A violência contra as mulheres vem crescendo no Brasil, e a educação tem sofridos cortes no financiamento…
Melhor parar por aqui a síntese do cenário…
Em momentos como esse, em que somos tomamos pelo desalento, as Marchas afiguram-se como potentes instrumentos de solidarização e conforto, atuando no campo psicológico para amenizar a frustração do retrocesso social que experimentamos. Ao mesmo tempo, servem para nos educar sobre os direitos dos quais somos detentores e reavivar a necessidade de organização coletiva para avançarmos nas conquistas. Apesar de ouvirmos por aí que deveríamos nos organizar para resistir, a verdade é que só resistir é insuficiente. É preciso ir em frente.
Talvez você pense: mas por que eu não ouvi nem soube dessas Marchas? Bem, a verdade é que, como Sabrina Fernandes sempre fala em seu canal no youtube, vivemos há anos em processos de desmobilização política, com a valorização exacerbada do indivíduo, do seu ganho pessoal em desfavor do coletivo. A mídia e os algoritmos da internet contribuem bastante para essa desmobilização, não dando visibilidade a esses acontecimentos.
Do ponto de vista jurídico, esse é um fenômeno bem curioso, pois a essência da nossa Constituição, que fundamenta e organiza a sociedade brasileira, é solidarista e coletiva, já que o art. 3º da Constituição diz que a República Federativa do Brasil tem como objetivos a construção de uma sociedade livre, justa e solidária, erradicação da pobreza e promoção do bem de todos, sem preconceitos de origem, raça, sexo, cor, idade e quaisquer outras formas de discriminação.
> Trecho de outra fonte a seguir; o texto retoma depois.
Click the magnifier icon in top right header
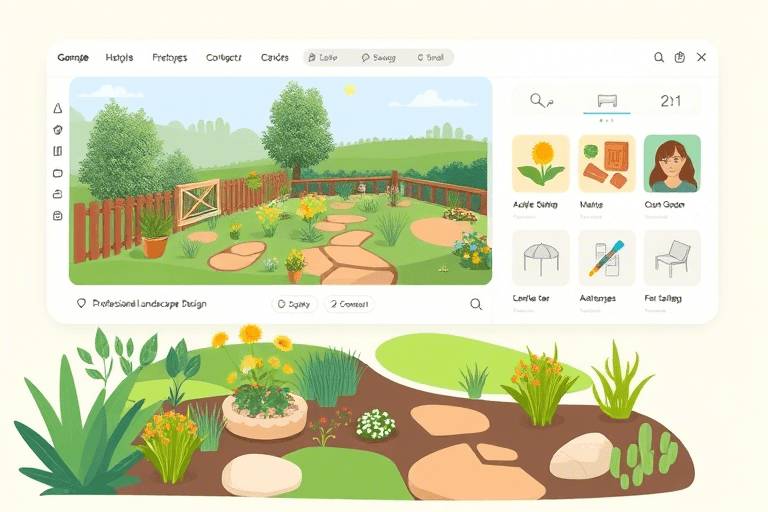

Em um momento em que a Constituição está desprestigiada, a Marcha das Margaridas e a 1ª Marcha das Mulheres Indígenas nos fazem relembrar da importância das lutas coletivas em favor de nós mesmos, daquilo que só existe na interseção do individual com o coletivo.
Fim do texto. Decidi fazer uma lista de atividades que vou me envolver esse ano. É inspiração que chama… Sigamos.